Impossible. C'est un non catégorique que le gouvernement de Jean Lesage a obtenu quand il a fait part au courtier de Montréal A.E. Ames, responsable des emprunts publics, de son intention de racheter la plus grosse société d'électricité du Québec.

La Shawinigan Water and Power Company et les autres distributeurs privés valaient 600 millions de dollars en 1962, et l'État avait besoin de 300 millions pour financer cet achat. C'était, et de loin, le plus important emprunt de l'histoire du gouvernement du Québec, selon l'ancien premier ministre Jacques Parizeau.

La transaction a été conclue il y a 50 ans, le 1er mai 1963. Et elle a changé beaucoup de choses au Québec, explique M. Parizeau qui, alors jeune économiste de 32 ans, en a été l'un des artisans.

Ce sont les démêlés du gouvernement avec son syndicat financier qui ont conduit à la création de la Caisse de dépôt, quelques années plus tard, souligne-t-il au cours d'un entretien avec La Presse Affaires.

Sans cet outil important, en 1962, le gouvernement était à la merci des marchés financiers canadiens dont les décisions étaient calquées sur celles des autres membres de l'establishment du Québec de l'époque. Et la Shawinigan Water and Power en était un des membres les plus influents.

L'entreprise en mène très large.

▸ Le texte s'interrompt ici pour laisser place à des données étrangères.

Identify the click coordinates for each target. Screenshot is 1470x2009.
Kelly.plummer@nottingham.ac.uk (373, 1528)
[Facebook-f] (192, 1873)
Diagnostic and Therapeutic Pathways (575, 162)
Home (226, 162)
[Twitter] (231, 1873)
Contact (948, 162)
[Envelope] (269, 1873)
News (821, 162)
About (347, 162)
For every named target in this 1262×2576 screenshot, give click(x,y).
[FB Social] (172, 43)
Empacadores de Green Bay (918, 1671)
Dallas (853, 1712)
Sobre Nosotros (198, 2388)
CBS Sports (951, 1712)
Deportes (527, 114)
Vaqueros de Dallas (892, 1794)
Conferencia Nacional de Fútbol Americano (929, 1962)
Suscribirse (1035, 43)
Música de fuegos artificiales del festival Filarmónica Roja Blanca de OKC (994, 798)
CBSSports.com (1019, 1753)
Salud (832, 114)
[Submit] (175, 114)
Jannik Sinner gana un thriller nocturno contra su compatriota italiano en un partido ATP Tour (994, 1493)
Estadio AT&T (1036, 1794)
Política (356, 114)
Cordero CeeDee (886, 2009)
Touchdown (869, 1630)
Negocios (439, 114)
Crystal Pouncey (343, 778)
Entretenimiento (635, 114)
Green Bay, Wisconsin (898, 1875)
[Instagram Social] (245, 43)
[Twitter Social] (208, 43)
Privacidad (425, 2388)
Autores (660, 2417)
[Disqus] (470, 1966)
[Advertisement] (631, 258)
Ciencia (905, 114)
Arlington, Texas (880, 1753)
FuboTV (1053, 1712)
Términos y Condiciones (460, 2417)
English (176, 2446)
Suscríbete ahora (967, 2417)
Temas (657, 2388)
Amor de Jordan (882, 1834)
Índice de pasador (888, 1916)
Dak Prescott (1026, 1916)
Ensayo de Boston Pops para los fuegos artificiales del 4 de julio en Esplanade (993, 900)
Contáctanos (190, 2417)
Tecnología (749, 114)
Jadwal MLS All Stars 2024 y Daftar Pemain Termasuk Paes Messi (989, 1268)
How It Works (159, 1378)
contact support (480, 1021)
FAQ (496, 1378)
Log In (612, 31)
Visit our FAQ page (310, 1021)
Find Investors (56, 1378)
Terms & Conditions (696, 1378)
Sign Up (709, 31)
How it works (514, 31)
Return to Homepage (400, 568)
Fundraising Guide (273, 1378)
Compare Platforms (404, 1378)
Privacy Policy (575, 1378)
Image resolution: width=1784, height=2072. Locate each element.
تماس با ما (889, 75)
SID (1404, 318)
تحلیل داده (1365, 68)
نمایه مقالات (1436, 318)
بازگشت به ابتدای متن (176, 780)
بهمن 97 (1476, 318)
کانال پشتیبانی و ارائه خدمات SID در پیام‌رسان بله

Elle fournit de l'électricité à presque tout le Québec, à l'exception de Montréal, où la Montreal Light Heat and Power a été nationalisée en 1945 par une société d'État nouvellement créée, la Commission hydroélectrique du Québec, qui sera rapidement connue par son petit nom, Hydro-Québec.

Hors de Montréal, les distributeurs privés, la Shawinigan en tête, sont très critiqués. Leurs services sont mauvais et coûtent cher, sauf pour les grandes entreprises qui bénéficient de tarifs préférentiels. Ses dirigeants savent qu'ils sont dans la ligne de mire du gouvernement du Québec, et plus particulièrement dans celle d'un de ses ministres, René Lévesque.

Après avoir réélu en promettant de nationaliser l'électricité, le gouvernement Lesage ne perd par de temps. Une semaine après l'élection, il envoie trois émissaires à Wall Street pour savoir s'il est possible d'obtenir le financement nécessaire au rachat de la Shawinigan et des autres distributeurs privés.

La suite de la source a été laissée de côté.